> **SET EXERCISE 1**
In the Nokia post, transcribe the passage from "Fun fact about" to "get a passport.".
> **SET EXERCISE 2**
Answer these questions using the Nokia post:
(a) How many years of battling to break back into Nokia does the writer mention?
(b) What reason does the writer give for never being the guy working the exhibit halls at events?
(c) What did the writer's senior manager say the writer needed to get?

[Begin EXCERPT PROVIDED]

Jan 212012
 
I tried to explain a while back my feelings about three years of battling to break back into Nokia, but it just came across as a long pathetic whine.  Which suggests I really need an editor.  Or should take time to reflect with a post in draft before publishing.  Or have a draft in hand while writing.

Here’s the problem: Nokia screwed me.  And no I don’t mean by letting me go (well, at first, but that eventually wore off).  I mean by yanking me out of my introverted comfort zone.

I was perfectly fine for years as a closet entrepreneur.  I just threw my wild ideas at every employer and took backstage delight at the few that stuck.  I could never be the guy working the exhibit halls at events, megaphoning my resumé and convincing strangers they should care about my opinion.  I was just too shy.

Fun fact about introverts: get us talking about our passions, and act like you’re interested, and we won’t shut up.  You’ll even swear we are extroverts.  Especially on twitter.

But I’m not.  And when I started working for Nokia I thought that would still be okay, like it had been for every other employer.  Plug in, turn on, crank out.  Collect paycheck.

I knew I was potentially in trouble, though, when my senior manager (read: ABSOLUTE BEST BOSS EVER) told me I needed to get a passport.

Why?

[End EXCERPT PROVIDED]
[Begin ENTRIES SUPPLIED]

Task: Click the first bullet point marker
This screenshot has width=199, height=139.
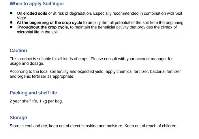Action: click(12, 13)
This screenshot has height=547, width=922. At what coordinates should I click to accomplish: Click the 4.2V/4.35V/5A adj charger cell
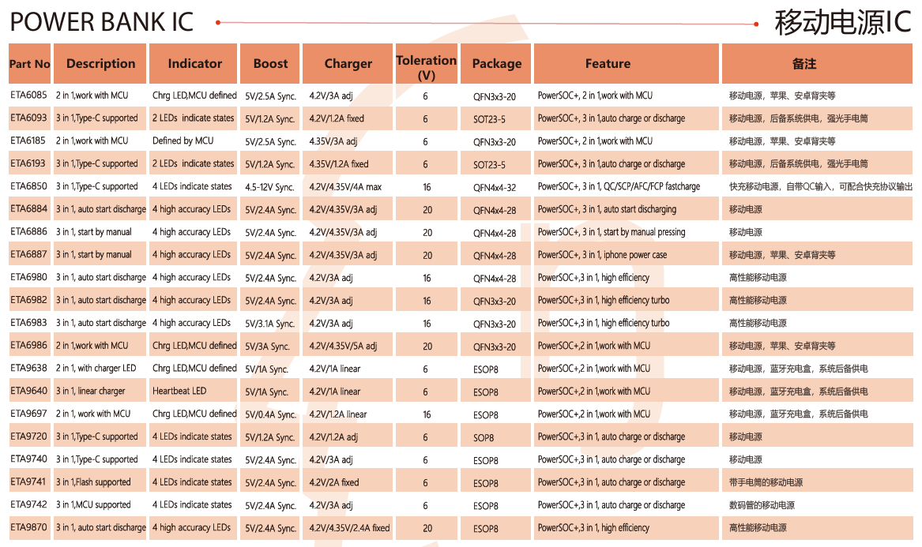(343, 346)
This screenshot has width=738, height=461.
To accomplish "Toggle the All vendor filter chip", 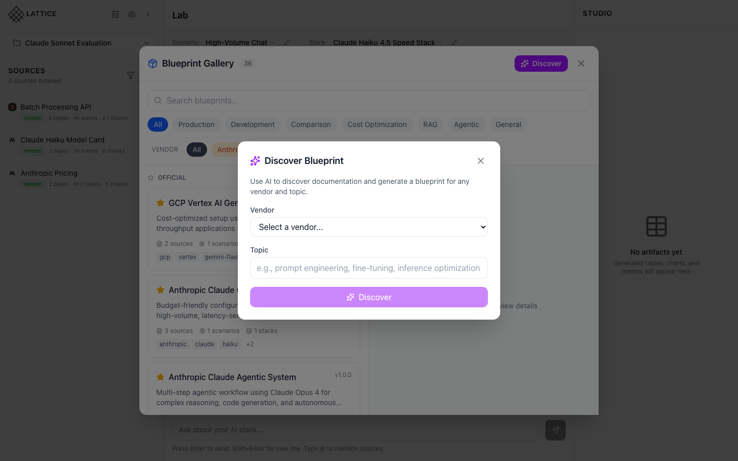I will point(197,150).
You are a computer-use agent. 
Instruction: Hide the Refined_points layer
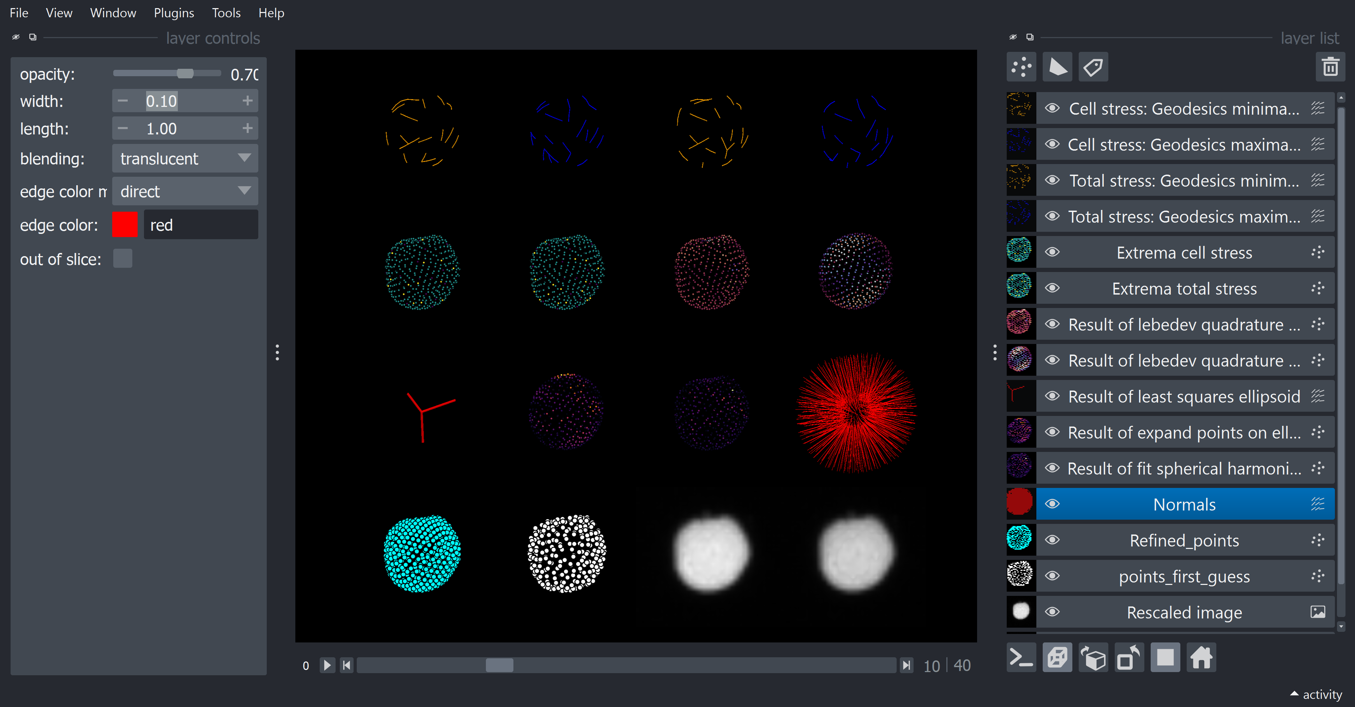[1052, 540]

[End ENTRIES SUPPLIED]

> **PROBLEM SOLUTION 1**
Fun fact about introverts: get us talking about our passions, and act like you’re interested, and we won’t shut up.  You’ll even swear we are extroverts.  Especially on twitter.

But I’m not.  And when I started working for Nokia I thought that would still be okay, like it had been for every other employer.  Plug in, turn on, crank out.  Collect paycheck.

I knew I was potentially in trouble, though, when my senior manager (read: ABSOLUTE BEST BOSS EVER) told me I needed to get a passport.

> **PROBLEM SOLUTION 2**
(a) Three years.
(b) The writer was too shy.
(c) A passport.